In 2016, for the first time, plaintiff was required to work a 13.5-hour shift, which she protested as exceeding her medical restrictions. She then followed up with a call to the EEOC and a Coldwater operations manager. Five days later, plaintiff’s manager said she would have to work a 16-hour shift. After protesting once again, Morrissey left mid-shift and quit.

Morrissey filed an ADA action alleging failure to accommodate, constructive discharge, and retaliation. “The district court granted summary judgment on Morrissey’s claims for disability discrimination on the basis that (1) she was not disabled, and (2) she did not suffer an adverse employment action.”

The Sixth Circuit reverses on all three claims. On the reasonable-accommodation claim, the court initially notes that the district court erred in requiring plaintiff to prove an adverse employment action. (The Sixth Circuit regards ADA reasonable accommodation as a subset of discrimination, and treats it as a “direct-evidence” claim because the employer – by denying an accommodation – has acted expressly based on the employee’s disability status.)

It then addresses the main issue on appeal: whether plaintiff presented a genuine dispute that she was disabled (or, alternatively, was regarded-as or had a record of being disabled).

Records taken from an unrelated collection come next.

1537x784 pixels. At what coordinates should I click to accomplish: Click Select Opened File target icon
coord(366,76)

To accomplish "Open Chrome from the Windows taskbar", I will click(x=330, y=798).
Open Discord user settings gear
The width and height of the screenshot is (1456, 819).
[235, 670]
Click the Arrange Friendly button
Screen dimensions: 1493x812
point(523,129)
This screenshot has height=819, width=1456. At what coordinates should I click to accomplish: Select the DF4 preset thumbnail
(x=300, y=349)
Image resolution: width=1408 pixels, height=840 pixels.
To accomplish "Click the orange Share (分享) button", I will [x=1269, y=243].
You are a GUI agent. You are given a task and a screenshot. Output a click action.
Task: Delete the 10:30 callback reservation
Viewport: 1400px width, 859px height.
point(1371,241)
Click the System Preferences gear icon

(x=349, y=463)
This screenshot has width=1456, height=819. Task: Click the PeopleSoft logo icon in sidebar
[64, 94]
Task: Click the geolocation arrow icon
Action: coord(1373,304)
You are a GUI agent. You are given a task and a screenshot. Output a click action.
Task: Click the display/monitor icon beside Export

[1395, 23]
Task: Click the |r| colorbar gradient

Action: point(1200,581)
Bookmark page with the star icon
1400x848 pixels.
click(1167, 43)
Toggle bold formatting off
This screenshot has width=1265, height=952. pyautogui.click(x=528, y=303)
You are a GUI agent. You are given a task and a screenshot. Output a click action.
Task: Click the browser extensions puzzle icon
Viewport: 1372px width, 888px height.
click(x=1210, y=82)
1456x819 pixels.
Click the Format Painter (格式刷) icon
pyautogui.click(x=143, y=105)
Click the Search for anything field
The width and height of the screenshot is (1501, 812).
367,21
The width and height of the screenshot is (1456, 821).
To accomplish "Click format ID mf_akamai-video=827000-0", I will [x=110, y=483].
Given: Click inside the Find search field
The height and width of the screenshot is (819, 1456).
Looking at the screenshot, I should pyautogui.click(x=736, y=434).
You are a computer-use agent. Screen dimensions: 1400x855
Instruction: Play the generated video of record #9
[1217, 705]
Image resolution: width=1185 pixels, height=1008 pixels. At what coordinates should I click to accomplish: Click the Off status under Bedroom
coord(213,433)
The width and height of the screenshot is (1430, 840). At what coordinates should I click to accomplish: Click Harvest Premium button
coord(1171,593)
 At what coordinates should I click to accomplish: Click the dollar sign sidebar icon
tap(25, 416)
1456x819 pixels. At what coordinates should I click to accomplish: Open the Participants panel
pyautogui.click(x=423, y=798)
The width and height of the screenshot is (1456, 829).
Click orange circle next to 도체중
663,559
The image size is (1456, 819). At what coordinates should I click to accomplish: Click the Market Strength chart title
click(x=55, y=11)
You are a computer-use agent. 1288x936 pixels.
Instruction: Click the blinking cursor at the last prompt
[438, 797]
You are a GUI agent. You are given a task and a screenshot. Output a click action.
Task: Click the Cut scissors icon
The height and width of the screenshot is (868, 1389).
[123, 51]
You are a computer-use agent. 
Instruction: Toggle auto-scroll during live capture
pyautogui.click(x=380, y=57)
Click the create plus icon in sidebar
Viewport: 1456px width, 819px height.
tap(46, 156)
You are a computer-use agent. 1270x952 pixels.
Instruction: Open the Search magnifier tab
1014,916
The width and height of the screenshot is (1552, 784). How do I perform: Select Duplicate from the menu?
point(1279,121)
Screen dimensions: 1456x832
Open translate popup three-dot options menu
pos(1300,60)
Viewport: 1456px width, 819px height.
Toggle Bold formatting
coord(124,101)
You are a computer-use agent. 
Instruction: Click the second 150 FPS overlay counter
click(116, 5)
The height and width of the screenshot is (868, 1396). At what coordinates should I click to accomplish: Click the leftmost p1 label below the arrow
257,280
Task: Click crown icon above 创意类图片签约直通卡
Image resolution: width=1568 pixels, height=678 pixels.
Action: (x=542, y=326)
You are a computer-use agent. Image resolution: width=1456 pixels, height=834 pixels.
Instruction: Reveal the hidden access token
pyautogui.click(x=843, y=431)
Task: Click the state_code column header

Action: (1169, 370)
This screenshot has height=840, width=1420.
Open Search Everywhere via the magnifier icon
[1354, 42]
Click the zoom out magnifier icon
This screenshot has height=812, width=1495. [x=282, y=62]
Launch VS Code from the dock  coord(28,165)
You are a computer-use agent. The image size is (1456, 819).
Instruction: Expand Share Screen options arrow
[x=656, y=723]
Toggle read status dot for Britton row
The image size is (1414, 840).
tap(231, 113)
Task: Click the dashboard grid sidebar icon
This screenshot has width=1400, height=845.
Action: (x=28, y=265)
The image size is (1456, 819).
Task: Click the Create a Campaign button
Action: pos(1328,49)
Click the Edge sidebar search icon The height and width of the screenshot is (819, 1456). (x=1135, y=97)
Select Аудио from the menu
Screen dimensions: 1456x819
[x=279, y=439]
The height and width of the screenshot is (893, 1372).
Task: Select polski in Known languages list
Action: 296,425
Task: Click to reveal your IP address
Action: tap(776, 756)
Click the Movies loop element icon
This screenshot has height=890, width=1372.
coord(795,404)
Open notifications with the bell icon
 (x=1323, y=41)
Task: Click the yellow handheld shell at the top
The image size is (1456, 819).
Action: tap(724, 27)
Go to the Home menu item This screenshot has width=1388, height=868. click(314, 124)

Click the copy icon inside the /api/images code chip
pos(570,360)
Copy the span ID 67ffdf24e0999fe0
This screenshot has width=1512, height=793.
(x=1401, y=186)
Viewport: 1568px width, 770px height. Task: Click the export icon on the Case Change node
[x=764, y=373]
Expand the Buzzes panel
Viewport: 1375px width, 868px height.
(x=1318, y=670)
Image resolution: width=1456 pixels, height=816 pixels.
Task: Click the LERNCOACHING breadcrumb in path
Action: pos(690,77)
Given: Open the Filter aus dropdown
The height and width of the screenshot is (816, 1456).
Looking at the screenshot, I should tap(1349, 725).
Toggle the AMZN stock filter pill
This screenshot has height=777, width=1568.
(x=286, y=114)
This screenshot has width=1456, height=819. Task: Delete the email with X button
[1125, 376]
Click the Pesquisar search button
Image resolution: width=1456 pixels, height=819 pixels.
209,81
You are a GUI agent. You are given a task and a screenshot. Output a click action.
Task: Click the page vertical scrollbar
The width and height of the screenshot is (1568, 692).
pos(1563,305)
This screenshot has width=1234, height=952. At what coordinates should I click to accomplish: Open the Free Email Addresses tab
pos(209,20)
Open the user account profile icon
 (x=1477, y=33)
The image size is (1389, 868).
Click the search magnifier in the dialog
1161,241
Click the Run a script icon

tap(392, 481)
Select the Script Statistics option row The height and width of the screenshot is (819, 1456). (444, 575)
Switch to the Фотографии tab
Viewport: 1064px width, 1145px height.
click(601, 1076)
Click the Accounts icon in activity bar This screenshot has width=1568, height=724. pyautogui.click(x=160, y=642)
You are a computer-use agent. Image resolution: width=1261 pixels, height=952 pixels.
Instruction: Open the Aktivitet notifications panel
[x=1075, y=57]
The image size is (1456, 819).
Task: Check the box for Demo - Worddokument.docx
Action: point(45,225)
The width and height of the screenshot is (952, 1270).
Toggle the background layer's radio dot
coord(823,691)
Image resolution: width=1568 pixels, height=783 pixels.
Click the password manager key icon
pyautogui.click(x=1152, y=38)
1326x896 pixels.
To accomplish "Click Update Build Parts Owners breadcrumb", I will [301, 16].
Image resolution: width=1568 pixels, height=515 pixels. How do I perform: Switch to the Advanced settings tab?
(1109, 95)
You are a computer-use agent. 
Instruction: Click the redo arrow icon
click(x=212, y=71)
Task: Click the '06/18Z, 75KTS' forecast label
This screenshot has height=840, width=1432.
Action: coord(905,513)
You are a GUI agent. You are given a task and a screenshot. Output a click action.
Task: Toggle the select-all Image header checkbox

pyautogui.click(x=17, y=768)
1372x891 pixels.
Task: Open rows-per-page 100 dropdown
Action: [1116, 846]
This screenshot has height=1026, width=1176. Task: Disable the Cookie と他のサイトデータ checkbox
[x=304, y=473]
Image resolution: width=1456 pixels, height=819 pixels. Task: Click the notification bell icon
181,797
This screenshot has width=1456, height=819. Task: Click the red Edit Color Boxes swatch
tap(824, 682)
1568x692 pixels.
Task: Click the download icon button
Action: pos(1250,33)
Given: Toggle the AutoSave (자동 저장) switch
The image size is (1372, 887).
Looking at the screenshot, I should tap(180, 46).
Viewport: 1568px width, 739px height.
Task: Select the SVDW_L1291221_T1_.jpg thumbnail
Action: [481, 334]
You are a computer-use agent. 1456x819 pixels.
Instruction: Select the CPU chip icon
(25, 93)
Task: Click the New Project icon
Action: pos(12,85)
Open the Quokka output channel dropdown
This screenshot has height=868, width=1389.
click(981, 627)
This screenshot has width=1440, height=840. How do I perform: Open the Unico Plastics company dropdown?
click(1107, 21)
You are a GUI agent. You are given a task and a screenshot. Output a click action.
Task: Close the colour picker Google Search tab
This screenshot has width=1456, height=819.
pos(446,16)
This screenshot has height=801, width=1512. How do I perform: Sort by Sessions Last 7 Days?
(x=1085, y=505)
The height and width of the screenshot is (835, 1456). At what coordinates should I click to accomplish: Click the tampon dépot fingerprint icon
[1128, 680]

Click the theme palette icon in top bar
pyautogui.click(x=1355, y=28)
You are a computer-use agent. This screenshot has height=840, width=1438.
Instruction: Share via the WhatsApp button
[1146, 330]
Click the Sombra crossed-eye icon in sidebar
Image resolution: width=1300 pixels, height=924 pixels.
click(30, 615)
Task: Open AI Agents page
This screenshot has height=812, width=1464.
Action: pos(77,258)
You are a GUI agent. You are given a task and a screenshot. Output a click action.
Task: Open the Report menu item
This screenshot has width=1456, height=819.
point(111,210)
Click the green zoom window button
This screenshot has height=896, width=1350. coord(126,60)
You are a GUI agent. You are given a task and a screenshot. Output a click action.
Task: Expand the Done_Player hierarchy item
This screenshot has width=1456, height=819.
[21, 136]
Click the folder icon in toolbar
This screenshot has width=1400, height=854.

The district court believed that there was a high standard – when considering the major life activity of working – for the plaintiff to prove significant limitation in performing a class or broad range of jobs. But the Sixth Circuit notes that this standard was specifically disaffirmed by the 2008 ADA Amendments Act.

The panel also holds that a plaintiff need not specify a condition or diagnosis to the employer when requesting an accommodation. “Morrissey told Coldwater that she could not work more than twelve-hours per shift because she suffered from a disability as defined by the ADA. That was enough.”

It holds that Morrissey submitted enough evidence “to show that she is substantially limited in her ability to walk, stand, lift, or bend. In her deposition, Morrissey testified that she did not have a specific limitation on the distance she could walk, the amount of time she could stand, the amount of bending she could do, or the amount of weight she could lift. Instead, she averred that, after an eight to twelve-hour shift, she had difficulty walking, standing, lifting, and bending. She testified that she was in pain constantly, and her nursing shifts exacerbated the pain. Specifically, she said that she had severe pain in her buttocks and right leg and numbness and tingling in her feet after a shift.” She and her daughter testified about plaintiff’s limitations in daily self-care and housecleaning activities.

The district court also held that the employer had accommodated plaintiff, requiring only modestly longer shifts. Yet the record, if credited, showed that “(1) Coldwater had a blanket policy of denying accommodations for all non-work related disabilities, (2) Coldwater knew that Morrissey was under a twelve-hour work restriction, (3) Morrissey requested an accommodation, (4) Coldwater forced her to work beyond that restriction on January 31, 2016, and (5) Coldwater attempted to do so again five days later.”

The panel also holds that these facts supported a claim for ADA constructive discharge. “In the face of Coldwater’s repeated failures to honor Morrissey’s accommodation requests, a reasonable plaintiff in her position would have felt compelled to resign.” Defendant argued “that its blanket policy of denying accommodations for all non-work-related disabilities is ostensibly neutral,” but the panel notes that “Coldwater cannot refuse to provide Morrisey with a reasonable accommodation and then conclude that she is not qualified for her position because she cannot meet her job’s requirements without an accommodation.”

Finally, the panel holds that plaintiff presented a triable claim of retaliation: the requests for accommodation were “protected activity,” and constructive discharge constituted an adverse action.